Kai hocha la tête, analysant aussi bien que Nolan et moi la gravité de la situation. Le monde n'avait jamais été aussi tendu depuis les bombardements.

Je rejoignais Derek sur certains points. Il me semblait impensable qu'une nouvelle guerre mondiale prenne lieu, celles du vingtième siècle ayant quand même laissé de mauvais souvenirs. Certains affirmaient que les grands bombardements russes sur les États-Unis avaient été la troisième. Officiellement, il n'y en avait pas eu. Face à l'ampleur de l'attaque, la plupart des États avaient été pris de court face à la puissance destructrice du Nouvel Empire de Russie.

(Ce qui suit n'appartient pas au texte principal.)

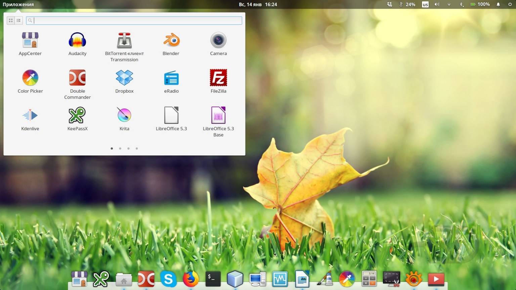This screenshot has height=290, width=516.
Task: Switch launcher to category view
Action: [x=18, y=20]
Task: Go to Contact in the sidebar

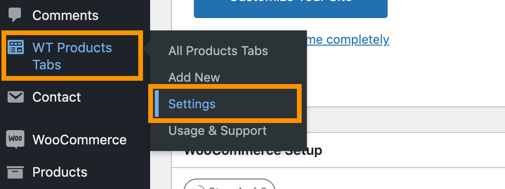Action: (57, 97)
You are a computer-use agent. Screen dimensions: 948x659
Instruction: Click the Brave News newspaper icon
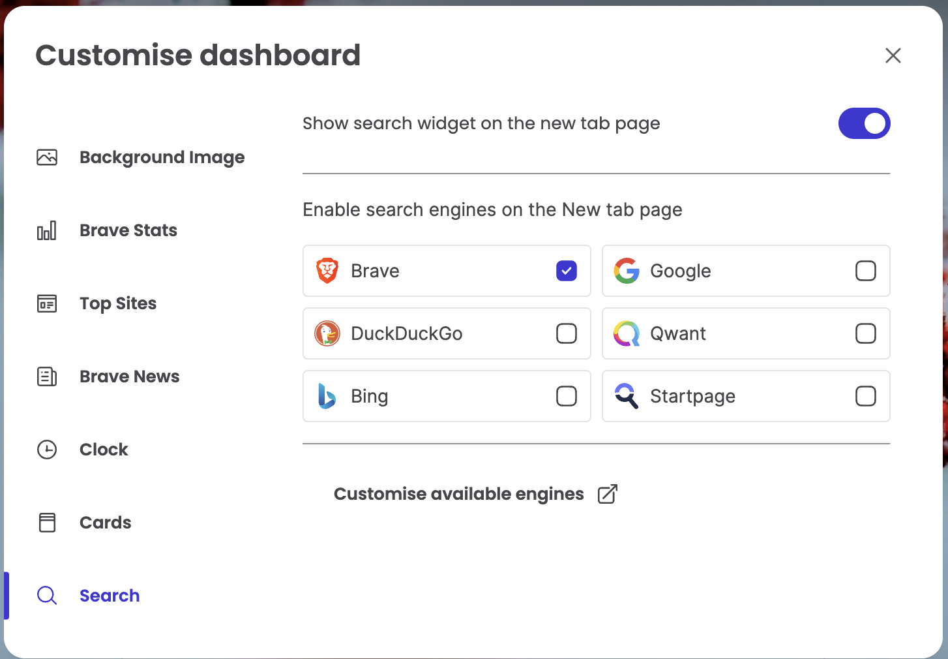coord(47,376)
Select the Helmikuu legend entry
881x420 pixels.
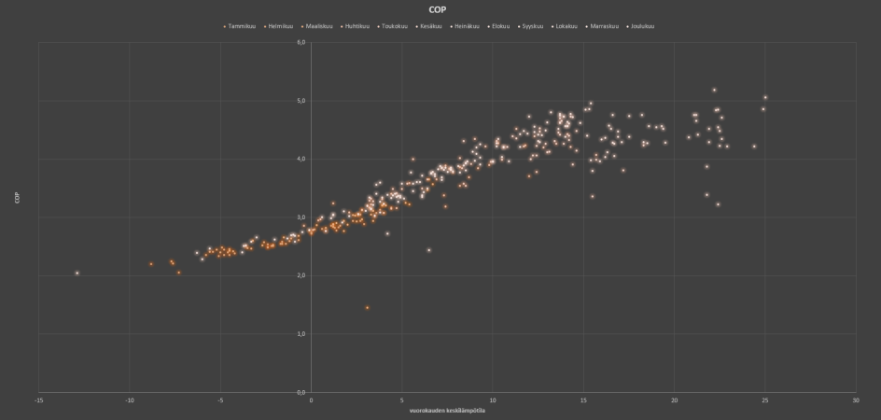point(278,26)
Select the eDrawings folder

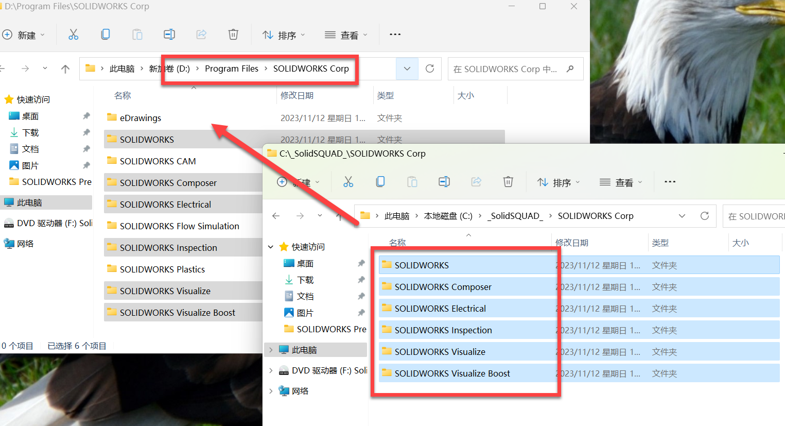pos(141,118)
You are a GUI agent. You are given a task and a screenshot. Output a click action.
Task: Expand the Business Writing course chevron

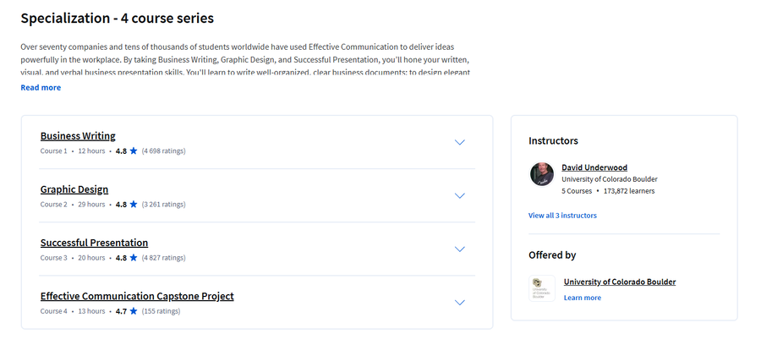460,142
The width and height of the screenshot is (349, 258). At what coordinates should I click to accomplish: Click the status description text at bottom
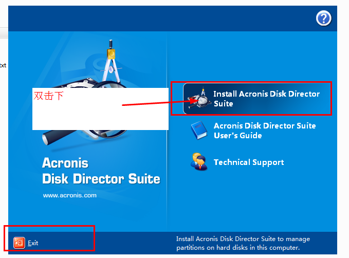243,243
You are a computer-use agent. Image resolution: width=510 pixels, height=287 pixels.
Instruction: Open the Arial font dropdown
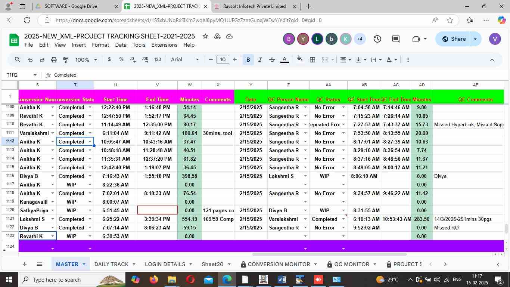[185, 60]
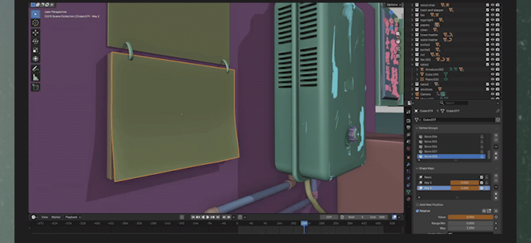Open the Playback dropdown in timeline
The height and width of the screenshot is (243, 531).
point(73,217)
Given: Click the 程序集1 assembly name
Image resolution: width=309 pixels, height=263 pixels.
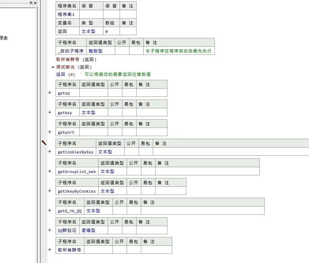Looking at the screenshot, I should pyautogui.click(x=66, y=14).
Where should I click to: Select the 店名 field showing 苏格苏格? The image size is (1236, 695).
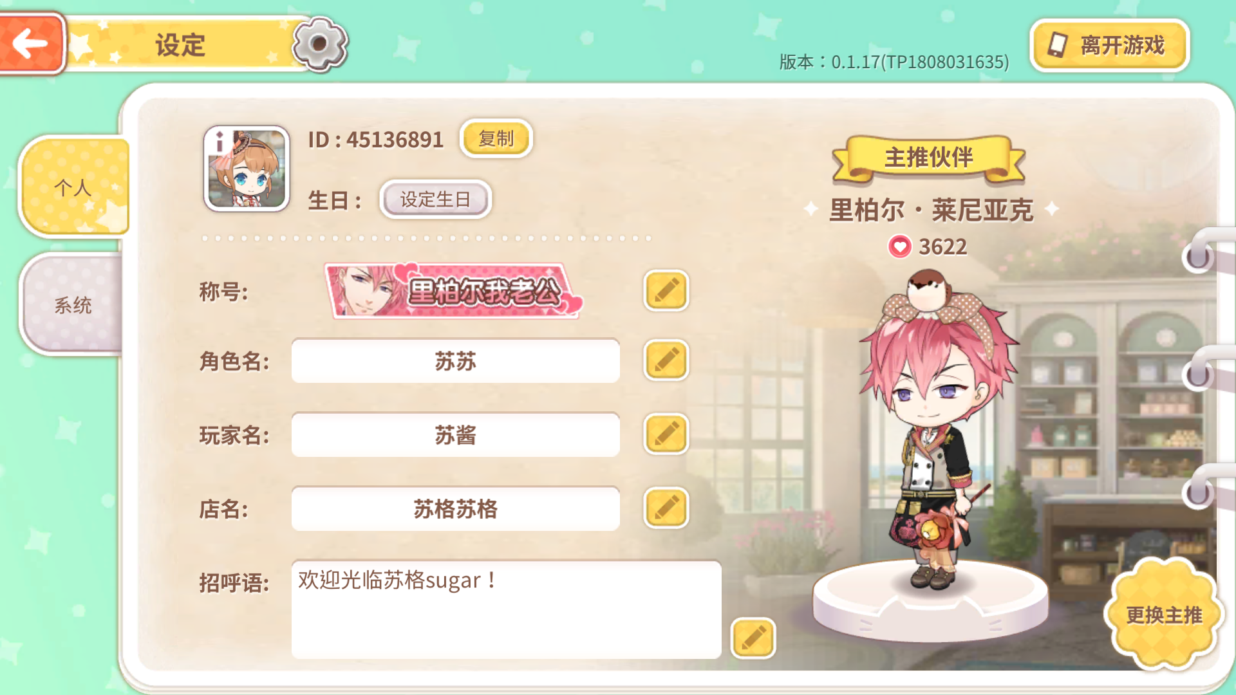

Les États-Unis n'avaient pu se rebeller, car ils demeuraient rapidement détruits. Surtout qu'il avait fallu reconnaître que le Nouvel Empire de Russie avait une technique irréprochable sur son organisation de sa vengeance de la guerre froide. La plupart des pays autrefois liés militairement avec la puissante Amérique avaient viré de cap, signé en vitesse un traité de paix et de non-agression avec le Grand Territoire de Russie, juste pour se protéger. Quand l'ennemi était trop fort, il valait mieux se ranger de son côté que sauver son ami trop faible. Seuls quelques pays du globe s'étaient battus en refusant un accord de paix factice qui signifiait surtout une allégeance au Nouvel Empire, souvent opposés à cet ennemi en raison de vieilles rancœurs héritées du passé. Mais ils avaient été vite vaincus par la force armée russe en quelques années.